Prof Nilsson, who is professor of experimental cardiovascular research at Lund University, in Sweden told the conference: “People at high risk of heart attacks are likely to be the first candidates for immune approaches. Such treatments, since they’ve totally different modes of action, could be used in addition to the current therapies."

Prof Nilsson said that although current treatments including statins and blood pressure drugs are very effective and reduce the risk of cardiovascular problems such as heart attacks and strokes by around 40 per cent, 'it should not be forgotten that 60 per cent of cardiovascular events continue to occur'.

Prof Nilsson told the conference that experiments had shown it was possible to alter the way the immune system reacted to plaques in the arteries to reduce inflammation and the severity of the build up.

Working with Prof Prediman Shah, from Cedars-Sinai Heart Institute in Los Angeles, the team were able to formulate a vaccine that reduced plaque build up by 60 to 70 per cent in mice.

The resulting CVX-210 vaccine, currently in development as an injection by CardioVax, is waiting regulatory clearance to start clinical trials.

A second vaccine using the same materials has been formulated as a nasal spray, Prof Nilsson said.

Another approach, of directly injecting antibodies against bad low density lipoprotein which carries cholesterol in the blood and forms the basis of the plaque, is already in trials.

Prof Nilsson said: “The rationale is that since oxidised LDL plays a major role in the development of atherosclerotic plaques and harmful inflammatory processes, directly targeting oxidised LDL should prevent plaque formation and reduce inflammation."

Early studies have shown that the antibody, called BI-204, developed jointly by BioInvent and Genentech, reduced plaques by half and was well tolerated when tested in 80 healthy people.
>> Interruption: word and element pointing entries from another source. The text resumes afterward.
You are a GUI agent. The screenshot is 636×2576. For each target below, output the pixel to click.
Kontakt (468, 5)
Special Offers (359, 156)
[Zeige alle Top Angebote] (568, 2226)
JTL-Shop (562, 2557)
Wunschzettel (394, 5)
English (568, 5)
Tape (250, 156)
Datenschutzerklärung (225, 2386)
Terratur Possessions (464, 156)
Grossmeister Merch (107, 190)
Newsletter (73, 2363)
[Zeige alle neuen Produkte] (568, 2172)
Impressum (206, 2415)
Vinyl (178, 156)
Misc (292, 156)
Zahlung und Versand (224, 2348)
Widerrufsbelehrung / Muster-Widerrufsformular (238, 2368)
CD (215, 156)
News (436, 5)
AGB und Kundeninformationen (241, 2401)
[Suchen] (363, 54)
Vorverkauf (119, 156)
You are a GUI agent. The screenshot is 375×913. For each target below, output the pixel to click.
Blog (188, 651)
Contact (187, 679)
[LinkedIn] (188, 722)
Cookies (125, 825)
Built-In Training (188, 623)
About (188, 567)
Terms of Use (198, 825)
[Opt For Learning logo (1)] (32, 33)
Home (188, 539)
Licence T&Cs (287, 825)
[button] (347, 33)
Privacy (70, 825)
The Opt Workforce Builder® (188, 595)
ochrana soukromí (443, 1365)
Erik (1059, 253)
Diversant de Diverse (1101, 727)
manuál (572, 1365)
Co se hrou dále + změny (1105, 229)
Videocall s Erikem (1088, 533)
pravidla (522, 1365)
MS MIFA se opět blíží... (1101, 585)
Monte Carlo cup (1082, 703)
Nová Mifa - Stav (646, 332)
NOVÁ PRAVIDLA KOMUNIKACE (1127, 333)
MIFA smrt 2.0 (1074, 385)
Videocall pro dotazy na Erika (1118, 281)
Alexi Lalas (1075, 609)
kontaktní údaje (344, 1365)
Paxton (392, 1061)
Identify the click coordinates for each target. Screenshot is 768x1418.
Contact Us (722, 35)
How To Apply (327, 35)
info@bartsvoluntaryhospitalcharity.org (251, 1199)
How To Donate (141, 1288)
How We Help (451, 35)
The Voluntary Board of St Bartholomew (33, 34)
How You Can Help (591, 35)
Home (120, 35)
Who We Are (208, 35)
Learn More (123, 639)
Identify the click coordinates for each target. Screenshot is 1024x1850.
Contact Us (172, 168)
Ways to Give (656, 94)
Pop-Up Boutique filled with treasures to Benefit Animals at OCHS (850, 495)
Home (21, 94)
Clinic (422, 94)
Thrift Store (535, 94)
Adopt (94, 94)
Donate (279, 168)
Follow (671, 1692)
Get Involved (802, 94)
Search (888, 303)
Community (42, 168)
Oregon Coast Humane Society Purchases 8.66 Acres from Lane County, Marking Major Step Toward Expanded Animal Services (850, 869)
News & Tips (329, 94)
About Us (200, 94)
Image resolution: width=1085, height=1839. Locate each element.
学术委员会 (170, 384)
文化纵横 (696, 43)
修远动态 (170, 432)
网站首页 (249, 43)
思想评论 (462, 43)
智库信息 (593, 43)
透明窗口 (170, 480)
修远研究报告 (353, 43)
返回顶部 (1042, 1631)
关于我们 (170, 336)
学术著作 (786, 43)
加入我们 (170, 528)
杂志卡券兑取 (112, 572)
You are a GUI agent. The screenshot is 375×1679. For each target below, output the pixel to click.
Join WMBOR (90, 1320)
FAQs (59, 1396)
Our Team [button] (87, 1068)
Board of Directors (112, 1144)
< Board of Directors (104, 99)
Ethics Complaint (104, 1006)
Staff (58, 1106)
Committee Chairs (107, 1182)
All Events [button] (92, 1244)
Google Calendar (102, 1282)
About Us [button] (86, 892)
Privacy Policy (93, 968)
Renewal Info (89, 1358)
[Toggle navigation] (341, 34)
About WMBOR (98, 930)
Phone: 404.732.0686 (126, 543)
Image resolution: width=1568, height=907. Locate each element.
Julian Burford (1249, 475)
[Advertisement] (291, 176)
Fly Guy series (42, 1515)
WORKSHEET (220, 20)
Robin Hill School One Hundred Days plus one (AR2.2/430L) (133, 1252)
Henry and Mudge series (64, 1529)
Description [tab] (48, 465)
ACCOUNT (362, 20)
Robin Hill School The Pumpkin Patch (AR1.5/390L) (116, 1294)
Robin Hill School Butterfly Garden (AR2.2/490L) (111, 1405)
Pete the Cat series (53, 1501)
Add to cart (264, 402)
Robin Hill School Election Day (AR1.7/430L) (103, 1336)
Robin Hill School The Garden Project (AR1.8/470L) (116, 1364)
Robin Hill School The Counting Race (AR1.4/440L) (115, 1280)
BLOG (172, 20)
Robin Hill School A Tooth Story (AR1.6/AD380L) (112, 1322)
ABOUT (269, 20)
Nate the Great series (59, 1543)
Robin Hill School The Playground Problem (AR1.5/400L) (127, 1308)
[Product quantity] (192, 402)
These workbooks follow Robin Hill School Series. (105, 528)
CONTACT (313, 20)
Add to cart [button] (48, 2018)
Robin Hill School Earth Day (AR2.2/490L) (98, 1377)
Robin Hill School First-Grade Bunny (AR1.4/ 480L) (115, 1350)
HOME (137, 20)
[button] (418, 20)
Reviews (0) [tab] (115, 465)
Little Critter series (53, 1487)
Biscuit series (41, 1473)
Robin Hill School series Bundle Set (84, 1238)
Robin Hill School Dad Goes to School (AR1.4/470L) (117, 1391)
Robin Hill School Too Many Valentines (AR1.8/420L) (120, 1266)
A trial of BI-204 in 144 people with heart disease is underway in America and Canada where body scans will measure plaques in the arteries over time.

Prof Nilsson said it was unlikely that the products would be given as traditional vaccines in early childhood and instead were more like drugs in that they would need to be given repeatedly.

He said: “Both these treatments are far more like drugs – to be effective they’d need to be given long term. The antibody therapy in particularly is likely to be expensive so you could probably only afford to give it to high risk populations rather than everyone."

Professor Peter Weissberg, Medical Director at the British Heart Foundation said: “A vaccination approach to the treatment of atherosclerosis is based on an attempt to interfere with the cellular mechanisms that cause life threatening build up of fatty deposits.

“There will be great interest in the outcome of the on-going studies to see firstly if this approach is safe and secondly, whether it can influence the progression of vascular disease in the long term.

“It is very promising, but it will take some time before we know if it is successful and, if so, which patients are likely to benefit most from this treatment.”